Perjanjian terkait pengelolaan harta kekayaan yang dilakukan oleh suami istri
disebut juga perjanjian perkawinan. Perjanjian perkawinan telah diatur di dalam
Pasal 29 Undang-Undang Nomor 1 Tahun 1974 tentang Perkawinan, yaitu yang
membahas terkait perjanjian pra nikah. Diprkuat dengan (Kenedi, 2020).
Berdasarkan
kedua peraturan tersebut, sebenarnya sudah sangat jelas menyatakan bahwa Negara
Indonesia mendukung adanya pembentukan perjanjian perkawinan untuk tetap
melindungi harta kekayan suami istri dan pihak ketiga yang bersangkutan. Harta
bersama yang diperoleh selama perkawinan mungkin tidak menjadi persoalan dalam
perceraian dalam sebuah perkawinan. Hal ini berbeda dengan harta bawaan dan
harta perolehan yang sifat penguasannya sama tergantung tunduk ke hukum mana
yang suami istri sepakati. Kesepakatan tersebut seharusnya dituangkan ke dalam
sebuah perjanjian perkawinan agar tidak menimbulkan permasalahan dikemudian
hari.
1) Fungsi
Perjanjian Kawin Dilangsungkan
Perjanjian sebagaimana tersebut haruslah
dilaksanakan sebelum perkawinan dilangsungkan dan haruslah dibuat dalam bentuk
akta otentik dimuka notaris, akta otentik itu sangat penting (Manan & Jauhari, 2003) karena dapat
dijadikan bukti dalam persidangan pengadilan apabila terjadi sengketa tentang
harta bawaan masing-masing. Jika tidak ada perjanjian kawin yang dibuat sebelum
perkawinan dilaksanakan maka semua harta suami dan isteri terjadi perbauran. Tentang Perjanjian
kawin ini dibenarkan oleh peraturan perundang-undangan sepanjang tidak
menyalahi tata susila dan ketentraman umum yang berlaku dalam
masyarakat.
Pasal 47 ayat (1) Kompilasi Hukum Islam disebutkan
bahwa pada waktu atau sebelum perkawinan dilangsungkan kedua calon mempelai
dapat membuat perjanjian tertulis yang disahkan oleh pegawai pencatat nikah,
mengenai kedudukan harta dalam perkawinan. Pasal 47 ayat (2) perjanjian
tersebut dalam ayat 1 dapat meliputi pencampuran harta pribadi dan pemisahan
harta pencaharian masing-masing sepanjang hal itu tidak bertentangn dengan
hukum islam.
Dari segi tujuan dan manfaat dibuatnya Perjanjian perkawinan
masih sedikit calon pengantin yang memandang hal ini sebagai sesuatu yang
positif. Hal ini dikarenakan masih dianggap tabu dan pamali di masyarakat. Ada
sebagian masyarakat yang dapat menerima konsep pemikiran tentang pembuatan
Perjanjian Perkawinan, tetapi lebih banyak masyarakat yang belum menerimanya,
disebabkan adanya pandangan negatif yang menganggap Perjanjian Perkawinan
sebagai sesuatu yang tidak umum, tidak etis, kecurigaan, egois tidak sesuai
dengan budaya orang timur yang penuh etika.

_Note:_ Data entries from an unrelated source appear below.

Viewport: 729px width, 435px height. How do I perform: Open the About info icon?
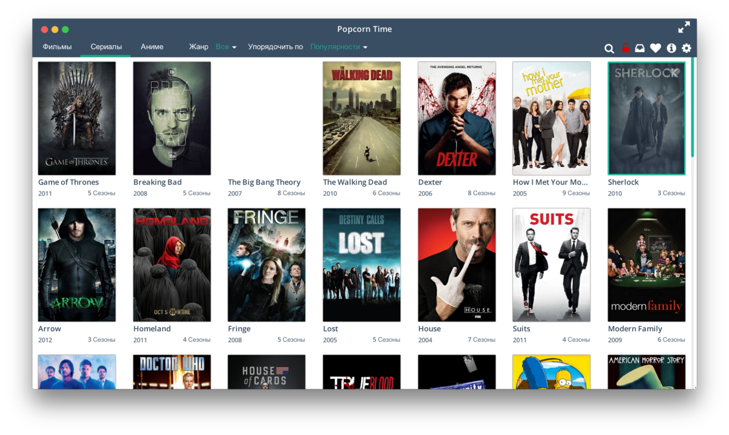671,48
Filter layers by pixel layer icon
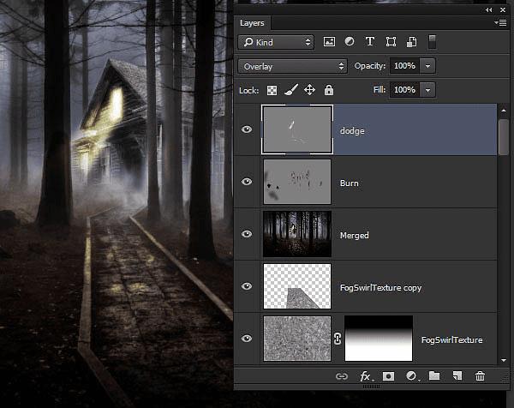Viewport: 514px width, 408px height. (x=329, y=42)
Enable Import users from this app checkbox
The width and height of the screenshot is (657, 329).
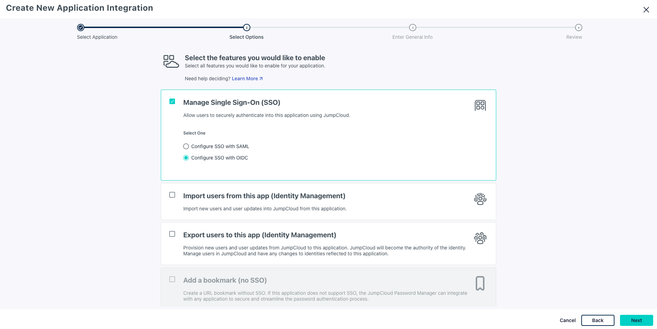[172, 195]
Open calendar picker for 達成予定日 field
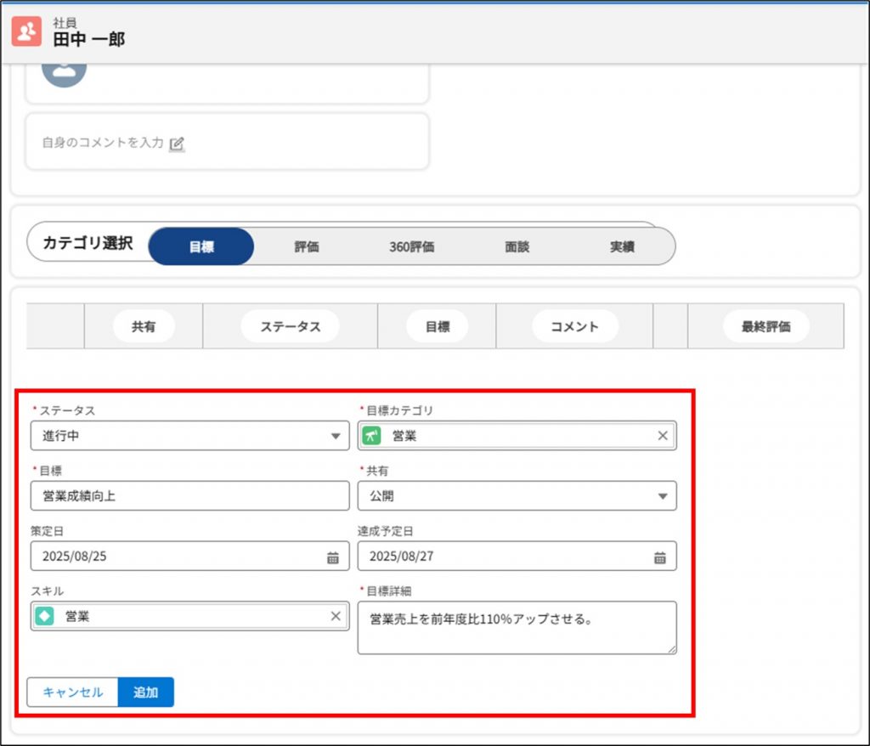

Sebaliknya Perjanjian Perkawinan yang dianggap masih
tabu dilakukan oleh masyarakat awam justru telah menjadi gejala baru di
kalangna tertentu seperti selebritis, pengusaha dan lain-lain. Mereka umumnya
berpandangan bahwa dengan adanya Perjanjian Perkawinan harta miliknya akan
terjamin aman apabila terjadi perceraian. Dalam Perjanjian Perkawinan yang
perlu dipertimbangkan adalah.
1. Keterbukaan
dalam mengungkapkan semua detail kondisi keuangan baik sebelum mau pun sesudah
pernikahan. Berapa jumlah harta bawaan masing-masing pihak sebelum menikah dan
bagaimana potensi bertambahnya sejalan dengan meningkatnya penghasilan atau
karena hal lain misalnya menerima warisan. Kemudian berapa jumlah hutang bawaan
masing-masing pihak sebelum menikah, bagaimana potensi hutang setelah menikah
dan siapa yang bertanggung jawab terhadap pelunasan hutangnya. Tujuanya agar
tahu persis apa yang akan diterima dan apa yang akan dikorbankan jika
perkawinan berakhir, sehingga tidak ada pihak yang merasa dirugikan nantinya.
2. Kerelaan perjanjian
pranikah harus disetujui dan ditandatangani oleh kedua belah pihak secara
sukarela tanpa paksaan, jika sala satu pihak merasa dipaksa karena diancam atau
berada dalam tekanan sehingga terpaksa menandatanganinya perjanjian nikah bias
diancam batal karenanya.
3. Pejabat yang
obyektif. Pilihlah pejabat berwenag yang bereputasi baik dan bisa menjaga
obyektivitas, sehingga dalam membuat isi perjanjian pranikah bisa tercapai
keadilan bagi kedua belah pihak.
4. Notariil.
Perjanjian pranikah sebaiknya tidak dibuat di bawah tangan tetapi harus di
sahkan oleh notaris. Kemudian harus di catatkan pula dalam lembaga pencatatan
perkawinan, artinya pada saat pernikahan di langsungkan perjanjian pranikah
juga harus disahkan pula oleh pegawai pencatat per- kawinan (KUA maupun Kantor
Catatan Sipil). Maka dengan membuat Perjanjian perkawinan pasangan suami isteri
mempunyai kesempatan untuk saling terbuka,dan bisa
berbagi rasa atas keinginan yang telah disepakati untuk menjalani isi
perjanjian tersebut.
Biasanya perjanjian perkawinan dibuat untuk
kepentingan perlindungan hukum terhadap harta masing-masing suami isteri,
karena UU Perkawinan tidak mengatur tujuan Perjanjian Perkawinan, segalanya
diserahkan kepada kedua belah pihak yaitu suami dan isteri.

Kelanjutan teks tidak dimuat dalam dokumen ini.